Exercise goal
Return the lines from the line with "I want to click on File" to the line with "(952, 896)." word for word.

Rows
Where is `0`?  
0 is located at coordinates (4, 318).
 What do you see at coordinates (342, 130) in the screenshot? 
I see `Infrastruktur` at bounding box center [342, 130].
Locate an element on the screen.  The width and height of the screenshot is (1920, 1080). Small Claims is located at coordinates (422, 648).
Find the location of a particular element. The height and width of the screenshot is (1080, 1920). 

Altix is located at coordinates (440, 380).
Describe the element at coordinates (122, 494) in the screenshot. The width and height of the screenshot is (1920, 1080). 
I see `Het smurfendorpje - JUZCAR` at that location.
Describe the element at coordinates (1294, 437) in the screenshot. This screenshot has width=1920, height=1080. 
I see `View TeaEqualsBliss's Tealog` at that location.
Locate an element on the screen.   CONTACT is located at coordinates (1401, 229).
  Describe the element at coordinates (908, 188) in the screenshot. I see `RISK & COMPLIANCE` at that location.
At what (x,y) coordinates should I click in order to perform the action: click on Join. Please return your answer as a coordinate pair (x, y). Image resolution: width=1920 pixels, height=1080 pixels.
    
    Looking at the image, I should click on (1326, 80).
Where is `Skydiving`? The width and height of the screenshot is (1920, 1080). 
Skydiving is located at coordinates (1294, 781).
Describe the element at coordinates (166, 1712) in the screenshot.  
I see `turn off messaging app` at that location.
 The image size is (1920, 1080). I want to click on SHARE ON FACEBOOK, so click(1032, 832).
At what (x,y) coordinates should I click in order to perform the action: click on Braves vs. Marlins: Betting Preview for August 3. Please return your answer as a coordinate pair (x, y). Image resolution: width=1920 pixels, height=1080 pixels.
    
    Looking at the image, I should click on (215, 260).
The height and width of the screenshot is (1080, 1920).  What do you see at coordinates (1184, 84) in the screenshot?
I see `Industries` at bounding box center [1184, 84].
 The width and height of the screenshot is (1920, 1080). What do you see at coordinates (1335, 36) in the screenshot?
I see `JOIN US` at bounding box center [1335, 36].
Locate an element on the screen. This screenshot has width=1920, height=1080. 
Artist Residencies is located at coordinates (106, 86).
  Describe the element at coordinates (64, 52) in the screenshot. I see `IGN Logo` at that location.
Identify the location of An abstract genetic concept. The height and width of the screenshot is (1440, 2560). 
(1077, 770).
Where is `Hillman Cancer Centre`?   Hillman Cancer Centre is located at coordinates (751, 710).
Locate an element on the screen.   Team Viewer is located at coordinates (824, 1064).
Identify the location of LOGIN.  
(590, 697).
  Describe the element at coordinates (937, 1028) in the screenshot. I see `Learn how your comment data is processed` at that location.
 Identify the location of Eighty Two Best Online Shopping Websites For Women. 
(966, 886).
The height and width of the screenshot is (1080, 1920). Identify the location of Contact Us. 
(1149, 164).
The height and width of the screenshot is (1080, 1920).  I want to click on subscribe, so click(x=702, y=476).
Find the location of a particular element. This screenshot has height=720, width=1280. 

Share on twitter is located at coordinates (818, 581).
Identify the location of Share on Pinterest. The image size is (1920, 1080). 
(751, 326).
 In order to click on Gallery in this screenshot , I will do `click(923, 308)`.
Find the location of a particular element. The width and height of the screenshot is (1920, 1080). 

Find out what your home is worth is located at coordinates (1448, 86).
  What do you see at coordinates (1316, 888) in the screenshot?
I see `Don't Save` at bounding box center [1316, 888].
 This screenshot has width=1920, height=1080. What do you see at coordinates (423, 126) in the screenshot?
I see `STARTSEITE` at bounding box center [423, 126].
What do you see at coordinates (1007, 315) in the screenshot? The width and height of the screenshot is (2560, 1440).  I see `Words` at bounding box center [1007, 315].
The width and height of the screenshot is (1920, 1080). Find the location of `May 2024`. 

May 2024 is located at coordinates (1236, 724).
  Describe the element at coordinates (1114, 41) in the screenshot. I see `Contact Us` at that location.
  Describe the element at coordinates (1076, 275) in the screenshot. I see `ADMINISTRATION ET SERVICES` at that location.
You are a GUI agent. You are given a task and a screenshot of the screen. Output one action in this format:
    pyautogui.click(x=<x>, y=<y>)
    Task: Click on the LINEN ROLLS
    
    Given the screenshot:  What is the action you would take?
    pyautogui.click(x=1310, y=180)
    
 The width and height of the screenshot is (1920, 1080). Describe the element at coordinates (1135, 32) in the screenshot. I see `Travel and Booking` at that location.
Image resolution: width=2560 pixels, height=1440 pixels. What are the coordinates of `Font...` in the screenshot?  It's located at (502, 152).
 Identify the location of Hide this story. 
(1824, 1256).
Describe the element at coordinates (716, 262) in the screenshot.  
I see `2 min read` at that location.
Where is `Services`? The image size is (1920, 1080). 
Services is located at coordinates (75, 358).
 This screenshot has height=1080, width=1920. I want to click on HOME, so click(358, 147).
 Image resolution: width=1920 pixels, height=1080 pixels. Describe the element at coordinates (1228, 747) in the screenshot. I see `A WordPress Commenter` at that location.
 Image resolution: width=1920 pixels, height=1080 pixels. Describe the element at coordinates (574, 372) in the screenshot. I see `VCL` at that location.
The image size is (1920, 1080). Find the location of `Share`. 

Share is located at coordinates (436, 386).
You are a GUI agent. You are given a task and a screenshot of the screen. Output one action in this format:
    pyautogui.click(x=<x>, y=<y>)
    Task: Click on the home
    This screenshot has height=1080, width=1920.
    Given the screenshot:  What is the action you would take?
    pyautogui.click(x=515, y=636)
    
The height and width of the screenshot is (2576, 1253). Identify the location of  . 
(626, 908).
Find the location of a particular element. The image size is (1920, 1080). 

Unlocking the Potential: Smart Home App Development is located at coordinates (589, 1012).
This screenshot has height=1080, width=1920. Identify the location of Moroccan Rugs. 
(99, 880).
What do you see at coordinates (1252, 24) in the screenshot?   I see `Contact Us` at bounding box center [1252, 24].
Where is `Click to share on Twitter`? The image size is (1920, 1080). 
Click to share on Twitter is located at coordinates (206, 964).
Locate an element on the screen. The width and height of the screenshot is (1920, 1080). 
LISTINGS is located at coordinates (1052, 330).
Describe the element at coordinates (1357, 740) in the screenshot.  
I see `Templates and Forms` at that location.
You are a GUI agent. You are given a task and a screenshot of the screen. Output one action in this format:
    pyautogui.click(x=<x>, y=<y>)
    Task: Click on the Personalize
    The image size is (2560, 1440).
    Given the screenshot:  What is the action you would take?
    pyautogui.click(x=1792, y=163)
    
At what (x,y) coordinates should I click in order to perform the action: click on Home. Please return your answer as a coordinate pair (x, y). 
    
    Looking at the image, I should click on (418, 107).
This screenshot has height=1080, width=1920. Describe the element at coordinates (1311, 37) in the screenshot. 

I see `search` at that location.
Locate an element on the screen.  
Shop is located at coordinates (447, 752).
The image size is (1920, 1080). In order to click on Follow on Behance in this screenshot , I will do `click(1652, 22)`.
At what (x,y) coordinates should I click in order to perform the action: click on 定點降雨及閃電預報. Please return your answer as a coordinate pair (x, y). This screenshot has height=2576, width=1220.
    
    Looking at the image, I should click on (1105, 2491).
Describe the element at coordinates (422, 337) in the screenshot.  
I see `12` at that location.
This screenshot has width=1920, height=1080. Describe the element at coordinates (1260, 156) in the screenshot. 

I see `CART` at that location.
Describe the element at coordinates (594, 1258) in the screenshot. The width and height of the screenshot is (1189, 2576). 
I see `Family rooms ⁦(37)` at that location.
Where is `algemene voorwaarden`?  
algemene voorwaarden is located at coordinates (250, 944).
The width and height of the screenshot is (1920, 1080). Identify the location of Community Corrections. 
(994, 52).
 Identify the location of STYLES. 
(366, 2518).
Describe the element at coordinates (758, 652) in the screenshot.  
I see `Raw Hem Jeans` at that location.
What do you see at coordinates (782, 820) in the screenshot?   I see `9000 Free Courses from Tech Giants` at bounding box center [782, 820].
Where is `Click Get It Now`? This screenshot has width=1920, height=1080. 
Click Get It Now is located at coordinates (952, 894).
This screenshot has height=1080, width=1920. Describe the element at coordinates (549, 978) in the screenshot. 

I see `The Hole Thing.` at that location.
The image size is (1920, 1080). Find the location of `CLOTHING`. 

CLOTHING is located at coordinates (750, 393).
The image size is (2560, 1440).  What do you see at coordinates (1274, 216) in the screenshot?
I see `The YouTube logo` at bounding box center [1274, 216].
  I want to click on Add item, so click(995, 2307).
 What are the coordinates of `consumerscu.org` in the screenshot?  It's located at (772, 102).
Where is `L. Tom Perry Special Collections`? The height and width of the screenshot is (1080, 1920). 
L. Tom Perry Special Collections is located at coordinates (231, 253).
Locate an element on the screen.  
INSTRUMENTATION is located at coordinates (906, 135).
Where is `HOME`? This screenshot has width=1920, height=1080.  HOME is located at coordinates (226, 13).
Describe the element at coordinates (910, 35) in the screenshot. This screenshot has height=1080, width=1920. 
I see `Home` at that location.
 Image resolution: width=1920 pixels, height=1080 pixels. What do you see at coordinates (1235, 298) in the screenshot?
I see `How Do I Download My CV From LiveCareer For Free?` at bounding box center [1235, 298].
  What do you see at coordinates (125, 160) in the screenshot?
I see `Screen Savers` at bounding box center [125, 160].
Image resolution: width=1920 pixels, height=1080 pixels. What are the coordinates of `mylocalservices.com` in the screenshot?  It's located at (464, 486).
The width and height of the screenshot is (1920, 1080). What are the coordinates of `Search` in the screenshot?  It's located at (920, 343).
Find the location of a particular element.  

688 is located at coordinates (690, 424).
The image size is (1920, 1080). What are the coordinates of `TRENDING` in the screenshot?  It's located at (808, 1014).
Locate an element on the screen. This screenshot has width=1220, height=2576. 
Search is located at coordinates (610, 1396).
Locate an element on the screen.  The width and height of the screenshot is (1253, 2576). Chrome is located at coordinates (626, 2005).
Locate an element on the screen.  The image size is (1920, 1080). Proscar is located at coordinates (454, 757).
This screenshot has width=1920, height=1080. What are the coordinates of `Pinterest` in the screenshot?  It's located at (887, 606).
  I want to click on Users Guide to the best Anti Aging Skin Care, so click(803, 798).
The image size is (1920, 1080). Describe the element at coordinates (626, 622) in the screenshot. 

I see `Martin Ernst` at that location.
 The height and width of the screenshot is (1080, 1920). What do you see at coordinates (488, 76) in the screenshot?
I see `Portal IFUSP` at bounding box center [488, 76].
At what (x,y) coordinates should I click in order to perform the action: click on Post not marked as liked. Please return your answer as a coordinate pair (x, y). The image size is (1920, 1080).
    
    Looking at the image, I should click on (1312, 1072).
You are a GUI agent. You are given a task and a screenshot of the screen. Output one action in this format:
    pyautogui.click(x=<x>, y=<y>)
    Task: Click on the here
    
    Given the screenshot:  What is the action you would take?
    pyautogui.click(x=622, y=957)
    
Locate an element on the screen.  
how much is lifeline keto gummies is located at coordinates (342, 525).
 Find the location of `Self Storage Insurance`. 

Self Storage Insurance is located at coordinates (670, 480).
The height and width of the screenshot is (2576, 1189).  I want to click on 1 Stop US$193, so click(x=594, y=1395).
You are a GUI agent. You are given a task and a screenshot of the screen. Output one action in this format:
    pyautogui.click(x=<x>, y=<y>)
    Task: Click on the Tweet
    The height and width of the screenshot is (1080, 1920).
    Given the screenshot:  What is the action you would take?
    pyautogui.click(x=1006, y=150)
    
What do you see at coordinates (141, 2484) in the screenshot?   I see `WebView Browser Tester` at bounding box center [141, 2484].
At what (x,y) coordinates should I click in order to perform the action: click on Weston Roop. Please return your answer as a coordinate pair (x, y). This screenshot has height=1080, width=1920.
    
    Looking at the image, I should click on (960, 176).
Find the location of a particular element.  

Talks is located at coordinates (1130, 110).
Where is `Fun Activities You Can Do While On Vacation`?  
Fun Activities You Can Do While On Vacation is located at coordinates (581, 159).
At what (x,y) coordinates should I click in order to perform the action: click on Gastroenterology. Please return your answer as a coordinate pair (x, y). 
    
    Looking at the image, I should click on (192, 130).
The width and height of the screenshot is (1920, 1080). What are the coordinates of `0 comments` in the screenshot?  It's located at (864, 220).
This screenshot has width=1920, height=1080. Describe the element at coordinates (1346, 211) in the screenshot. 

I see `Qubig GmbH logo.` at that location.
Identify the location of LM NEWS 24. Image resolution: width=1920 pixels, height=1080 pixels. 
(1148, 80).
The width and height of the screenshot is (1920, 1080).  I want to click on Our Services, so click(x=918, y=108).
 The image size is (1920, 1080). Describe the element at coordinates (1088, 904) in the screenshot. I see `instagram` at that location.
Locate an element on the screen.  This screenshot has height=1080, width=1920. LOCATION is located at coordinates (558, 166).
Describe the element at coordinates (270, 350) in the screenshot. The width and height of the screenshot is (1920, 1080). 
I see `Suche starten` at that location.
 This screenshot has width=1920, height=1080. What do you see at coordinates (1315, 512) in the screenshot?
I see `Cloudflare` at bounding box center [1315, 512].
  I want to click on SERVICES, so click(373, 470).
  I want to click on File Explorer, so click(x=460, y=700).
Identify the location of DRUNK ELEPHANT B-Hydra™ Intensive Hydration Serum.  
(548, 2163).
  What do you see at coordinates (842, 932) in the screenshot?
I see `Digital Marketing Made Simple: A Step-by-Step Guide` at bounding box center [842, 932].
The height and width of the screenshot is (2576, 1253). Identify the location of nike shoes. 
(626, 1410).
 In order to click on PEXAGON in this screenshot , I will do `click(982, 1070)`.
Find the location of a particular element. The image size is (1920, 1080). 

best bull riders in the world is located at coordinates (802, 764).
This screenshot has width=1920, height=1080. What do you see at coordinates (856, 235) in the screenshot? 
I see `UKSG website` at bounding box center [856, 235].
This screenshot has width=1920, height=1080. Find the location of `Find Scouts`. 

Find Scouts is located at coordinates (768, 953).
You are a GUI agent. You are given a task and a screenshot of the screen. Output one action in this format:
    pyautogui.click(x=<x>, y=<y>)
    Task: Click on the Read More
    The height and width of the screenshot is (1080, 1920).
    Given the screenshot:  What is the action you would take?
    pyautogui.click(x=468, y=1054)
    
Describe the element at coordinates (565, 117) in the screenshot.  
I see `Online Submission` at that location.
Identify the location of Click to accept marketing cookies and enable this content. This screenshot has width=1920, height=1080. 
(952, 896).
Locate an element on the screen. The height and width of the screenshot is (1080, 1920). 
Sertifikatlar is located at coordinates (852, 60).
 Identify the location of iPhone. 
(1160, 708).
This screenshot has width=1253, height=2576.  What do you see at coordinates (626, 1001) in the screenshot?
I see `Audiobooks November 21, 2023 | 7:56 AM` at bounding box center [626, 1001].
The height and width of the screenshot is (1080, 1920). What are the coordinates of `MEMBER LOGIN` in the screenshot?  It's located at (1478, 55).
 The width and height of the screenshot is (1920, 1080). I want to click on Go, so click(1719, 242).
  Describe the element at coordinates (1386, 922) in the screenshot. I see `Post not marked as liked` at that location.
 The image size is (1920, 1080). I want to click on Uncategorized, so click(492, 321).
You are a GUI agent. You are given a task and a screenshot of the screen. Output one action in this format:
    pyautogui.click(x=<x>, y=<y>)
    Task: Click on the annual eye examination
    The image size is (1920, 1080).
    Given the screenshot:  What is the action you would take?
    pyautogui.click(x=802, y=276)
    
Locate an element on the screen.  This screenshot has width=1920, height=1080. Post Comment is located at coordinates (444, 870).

Exercise solution
  I want to click on File Explorer, so click(x=460, y=700).
Identify the location of DRUNK ELEPHANT B-Hydra™ Intensive Hydration Serum.  
(548, 2163).
  What do you see at coordinates (842, 932) in the screenshot?
I see `Digital Marketing Made Simple: A Step-by-Step Guide` at bounding box center [842, 932].
The height and width of the screenshot is (2576, 1253). Identify the location of nike shoes. 
(626, 1410).
 In order to click on PEXAGON in this screenshot , I will do `click(982, 1070)`.
Find the location of a particular element. The image size is (1920, 1080). 

best bull riders in the world is located at coordinates (802, 764).
This screenshot has width=1920, height=1080. What do you see at coordinates (856, 235) in the screenshot? 
I see `UKSG website` at bounding box center [856, 235].
This screenshot has width=1920, height=1080. Find the location of `Find Scouts`. 

Find Scouts is located at coordinates (768, 953).
You are a GUI agent. You are given a task and a screenshot of the screen. Output one action in this format:
    pyautogui.click(x=<x>, y=<y>)
    Task: Click on the Read More
    The height and width of the screenshot is (1080, 1920).
    Given the screenshot:  What is the action you would take?
    pyautogui.click(x=468, y=1054)
    
Describe the element at coordinates (565, 117) in the screenshot.  
I see `Online Submission` at that location.
Identify the location of Click to accept marketing cookies and enable this content. This screenshot has width=1920, height=1080. 
(952, 896).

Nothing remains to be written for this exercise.